El repunte marca una clara reversión tras un brutal mes de marzo, durante el cual las acciones globales se vendieron masivamente, los precios de los bonos gubernamentales cayeron y las materias primas se vieron presas de una volatilidad extrema. El índice de referencia mundial Brent Crude, que anteriormente se había disparado, vio cómo los contratos de futuros para entrega en junio caían a 101,67 dólares por barril, bajando brevemente de la marca de los 100 dólares. El índice del dólar estadounidense, que había ganado casi un 3 por ciento en marzo, frenó su avance.
La posibilidad de una desescalada en el conflicto ofrece un respiro a los mercados que habían estado descontando una desaceleración económica significativa. "El equilibrio de riesgos ha empeorado para los mercados de renta variable y la probabilidad de un resultado estanflacionario ha aumentado", dijeron los estrategas de Goldman Sachs en una nota reciente, un escenario que ahora parece menos probable para los inversores.
Revisión de la carnicería de marzo
El repunte impulsado por el optimismo sigue a cinco semanas de castigo para casi todas las clases de activos.
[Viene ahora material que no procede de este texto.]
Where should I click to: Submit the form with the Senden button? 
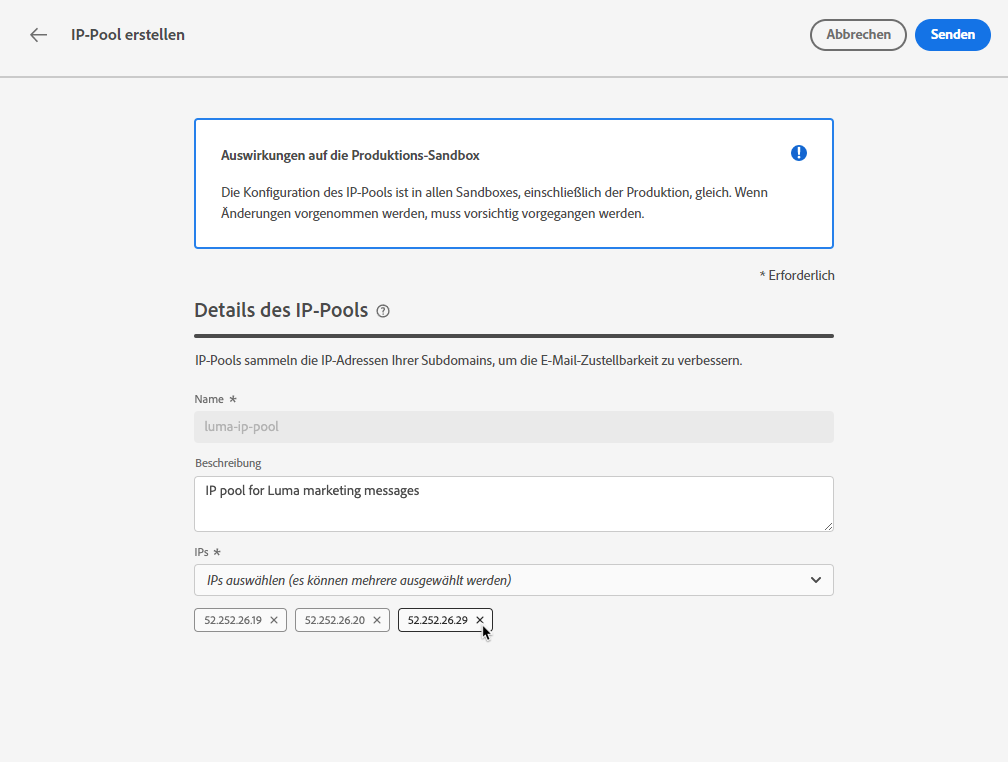[x=952, y=35]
Las preocupaciones sobre el impacto de la guerra en la energía y la inflación arrastraron a las acciones a la baja en todo el mundo.
En EE. UU., los tres principales promedios terminaron marzo en territorio negativo. El impacto fue más severo en los mercados dependientes de las importaciones de energía. El índice Kospi de Corea del Sur, uno de los mejores en 2025, se desplomó casi un 20 por ciento en marzo debido a la sensibilidad del país a los choques energéticos. En Europa, los rendimientos de los bonos gubernamentales subieron a máximos de varias décadas mientras los inversores descontaban una acción más agresiva de los bancos centrales para combatir la inflación, que alcanzó el 2,5 por ciento en la eurozona en marzo.
Repunte de activos cruzados
La reversión del 1 de abril fue generalizada. Junto con la caída de los precios del petróleo, los activos que habían estado bajo presión atrajeron demanda. El oro, que sufrió su peor desempeño mensual desde 2008, vio cómo los precios se estabilizaban alrededor del nivel de 4.500 dólares la onza.
Los costes de endeudamiento gubernamental también se moderaron, con los rendimientos de los bonos moviéndose a la baja al enfriarse ligeramente las expectativas de inflación. La mejora de las perspectivas para el crecimiento global proporcionó un viento de cola para los metales industriales como el cobre, que anteriormente se había vendido ante el creciente pesimismo económico.
Este artículo es solo para fines informativos y no constituye asesoramiento de inversión.